The UK National Collaborating Centre for Primary Care and Royal College of General Practitioners and NICE recommended in 2007 that statins should be used as part of the management strategy for the primary prevention of cardiovascular disease (CVD) for adults who have a 20% or greater 10-year risk of developing CVDin 2007. The NHS is introducing a population-wide vascular risk assessment programme, consisting of a systematic approach to assessing risk of vascular diseases for people aged 40 and 74 years of age not yet diagnosed with CVD or treated for risk factors. Several risk scores (including Framingham, ASSIGN and QRISK2) can be used to estimate 10-year CVD risk. A recent review showed inconsistent results of the prognostic ability of the most popular risk scores. In addition, the performance of the risk scores in predicting high CVD risk (≥20% over 10 years) remains uncertain, and the Framingham risk score now overestimates CVD risk for the UK population.
This study evaluated the performance of the current strategy to target statin treatment based on CVD risk scores using data from the UK Clinical Practice Research Datalink (CPRD) formerly known as the General Practice Research Database. Researchers identified two study populations: the first population included patients aged 35–74 years registered in CPRD practices (general population). The index date was between 1993 and 2011. Patients with a history prior to the index date of CVD or diabetes mellitus were excluded. The second population consisted of patients initiating statin treatment in 1993 or later (defined as patients with a first-ever statin prescription at least 1 year after start of CPRD data collection). Patients with a history of CVD prior to, or in the first 6 weeks after starting statin treatment, or with a history of diabetes mellitus were excluded in order to restrict the study population to primary prevention. The index date was the date of first-ever statin prescription (total of 3.8 million general population patients and 300,914 statin users aged 35–74 years. The 10-year CVD risks were predicted using the three published risk scores of Framingham, ASSIGN and QRISK2.
The following findings were reported:
• Statin prescribing increased substantially over time to patients with high 10-year CVD risk (≥20%): 7.0% of these received a statin prior to 2007, and 30.4% in 2007 onwards.

Supplied data:
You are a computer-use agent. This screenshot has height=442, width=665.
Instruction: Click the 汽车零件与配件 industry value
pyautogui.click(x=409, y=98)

Aim of the exercise:
Using the statin study summary above, state whether each of the following agrees with it, answering yes or no and quoting the deciding words: (a) The Framingham risk score now underestimates CVD risk for the UK population. (b) In the second population, patients with a history of diabetes mellitus were excluded. (c) Among patients with high 10-year CVD risk, 30.4% received a statin prior to 2007.

Solved exercise:
(a) No: "the Framingham risk score now overestimates CVD risk for the UK population."
(b) Yes: "or with a history of diabetes mellitus were excluded in order to restrict the study population to primary prevention."
(c) No: "7.0% of these received a statin prior to 2007, and 30.4% in 2007 onwards."